### Brano da esaminare:

☆ ☆ ☆ ☆

La memoria del Natale mette in evidenza la nostra identità: non siamo una masnada di disperati o un branco di sbandati, ma creature amate da sempre da Dio e perciò chi-amate da Lui. Dio è talmente affezionato a noi da prendersi cura come una madre della sua creatura. È nato tra le nostre case. Mosso da tenerezza intende condividere la nostra storia e coinvolgerci nei suoi disegni. Detto diversamente: la vita è un dono ricevuto per pura grazia (Dio ci ama e ci chiama all’esistenza), e nello stesso tempo la vita è un dono da donare, da restituire (Dio proprio perché ci ama, si avvicina e ci chiama a fare come Lui, ad amare). Questa è la vocazione di fondo che compete ad ogni creatura che lo sappia o no.

La Chiesa: la casa dei chiamati. Se quello che dicevamo viene preso sul serio, la Chiesa diventa la compagnia di coloro che liberamente si mettono in ascolto, e gioiosamente rispondono alla chiamata, si decidono di collaborare con Dio. E in virtù del fatto che si sentono chiamati e attratti da Dio, riescono a loro volta a diventare chiamanti, attraenti, provocazione per altri. Eccola la Chiesa che piace a Dio: una Chiesa di chiamati e di chiamanti, una Chiesa vocazionale. Una delle cause della crisi vocazionale dei consacrati sta proprio qui: nella debolezza di una cultura vocazionale, di un modo di intendere la vita come dono ricevuto e da spartire. Se viene meno l’attitudine a dare, se non ci si sente chiamati a spendere la vita con gratuità, allora l’entrare in Seminario diventa roba per pochi isolati eroi dello spirito, magari troppo seri e anche un po’  tristi. Più che di Chiesa di chiamati diamo l’impressione di essere così la Chiesa dei clienti… occasionali ed esigenti. Diventiamo i consumatori di ‘articoli religiosi’: di Messe, di Sacramenti, di cose sacre. Scambiamo casa nostra per una bottega… per finire che a furia di consumare non resti più nulla.

☆ ☆ ☆ ☆

### Dati forniti:

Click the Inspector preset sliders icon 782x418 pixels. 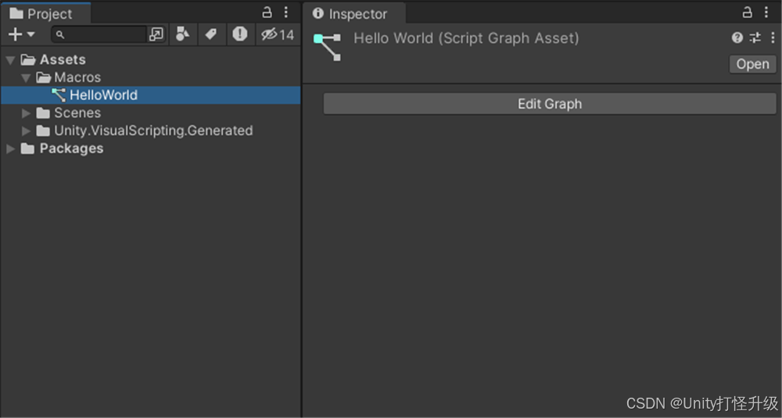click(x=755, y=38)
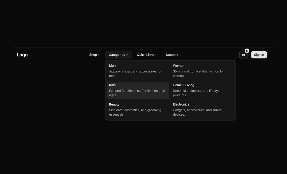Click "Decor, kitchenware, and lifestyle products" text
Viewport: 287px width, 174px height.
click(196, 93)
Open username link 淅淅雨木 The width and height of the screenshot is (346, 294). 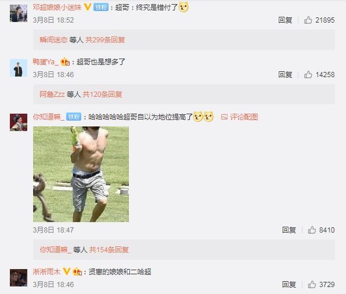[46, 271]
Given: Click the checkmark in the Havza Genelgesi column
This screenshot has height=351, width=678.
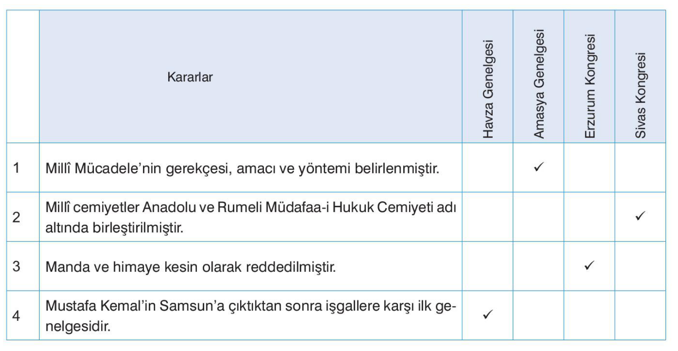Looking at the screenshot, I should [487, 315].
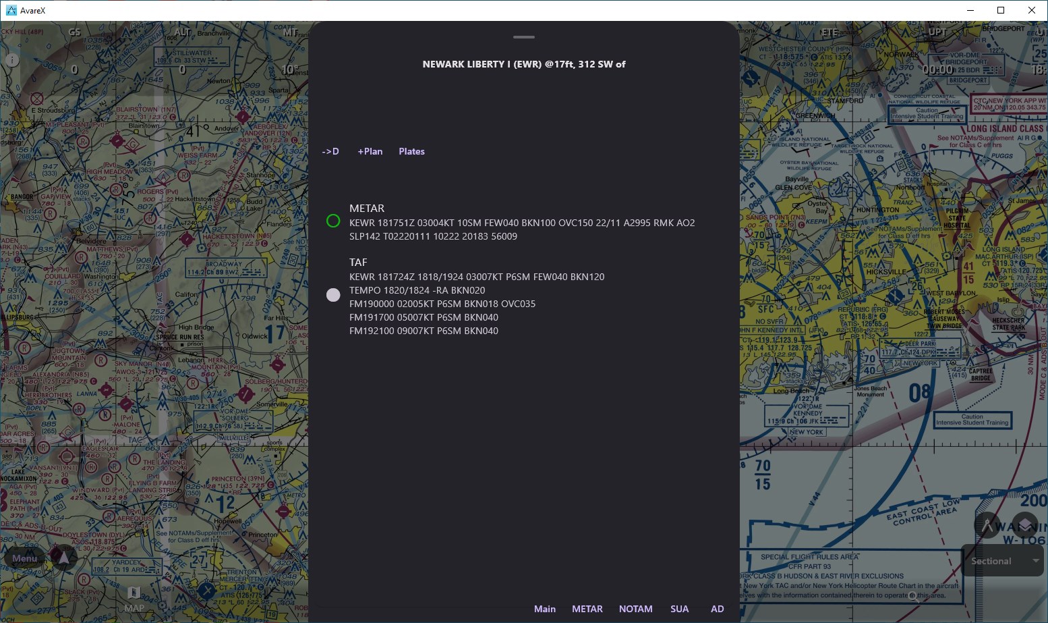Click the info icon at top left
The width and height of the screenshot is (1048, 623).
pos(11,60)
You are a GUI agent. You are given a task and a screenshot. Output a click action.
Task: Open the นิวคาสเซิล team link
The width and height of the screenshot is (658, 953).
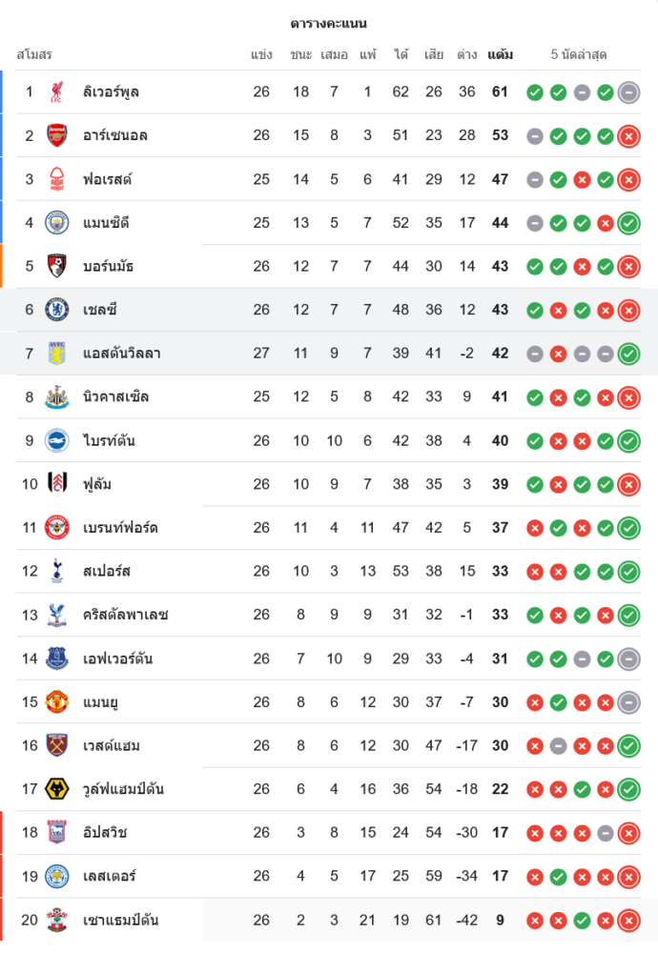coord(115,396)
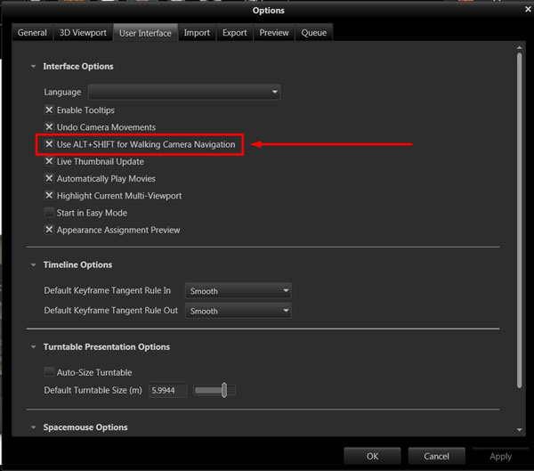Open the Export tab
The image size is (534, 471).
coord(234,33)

☆ ☆ ☆ ☆

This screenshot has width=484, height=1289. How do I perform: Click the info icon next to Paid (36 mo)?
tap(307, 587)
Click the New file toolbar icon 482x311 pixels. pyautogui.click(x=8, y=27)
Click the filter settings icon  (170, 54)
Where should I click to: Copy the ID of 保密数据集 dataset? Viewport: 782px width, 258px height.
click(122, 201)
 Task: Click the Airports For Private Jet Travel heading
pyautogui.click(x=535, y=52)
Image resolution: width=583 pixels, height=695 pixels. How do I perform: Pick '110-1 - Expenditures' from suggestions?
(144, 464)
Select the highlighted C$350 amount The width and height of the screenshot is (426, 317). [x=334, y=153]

☆ ☆ ☆ ☆

### Serie di compiti:
1 – Stabilisci se ciascuna delle affermazioni seguenti concorda con il brano da esaminare. Per ogni affermazione rispondi sì o no e cita esattamente le parole del brano che lo decidono.
(a) Secondo il brano, Dio è nato tra le nostre case.
(b) Il brano indica la debolezza di una cultura vocazionale come una delle cause della crisi vocazionale dei consacrati.
(c) Secondo il brano, la vocazione di fondo riguarda soltanto le creature che ne sono consapevoli.
2 – Trascrivi fedelmente la parte del brano da esaminare che comincia con "La memoria del" e termina con "sappia o no.".

### Risposte ai compiti:
1 –
(a) Sì: "È nato tra le nostre case."
(b) Sì: "Una delle cause della crisi vocazionale dei consacrati sta proprio qui: nella debolezza di una cultura vocazionale"
(c) No: "Questa è la vocazione di fondo che compete ad ogni creatura che lo sappia o no."

2 –
La memoria del Natale mette in evidenza la nostra identità: non siamo una masnada di disperati o un branco di sbandati, ma creature amate da sempre da Dio e perciò chi-amate da Lui. Dio è talmente affezionato a noi da prendersi cura come una madre della sua creatura. È nato tra le nostre case. Mosso da tenerezza intende condividere la nostra storia e coinvolgerci nei suoi disegni. Detto diversamente: la vita è un dono ricevuto per pura grazia (Dio ci ama e ci chiama all’esistenza), e nello stesso tempo la vita è un dono da donare, da restituire (Dio proprio perché ci ama, si avvicina e ci chiama a fare come Lui, ad amare). Questa è la vocazione di fondo che compete ad ogni creatura che lo sappia o no.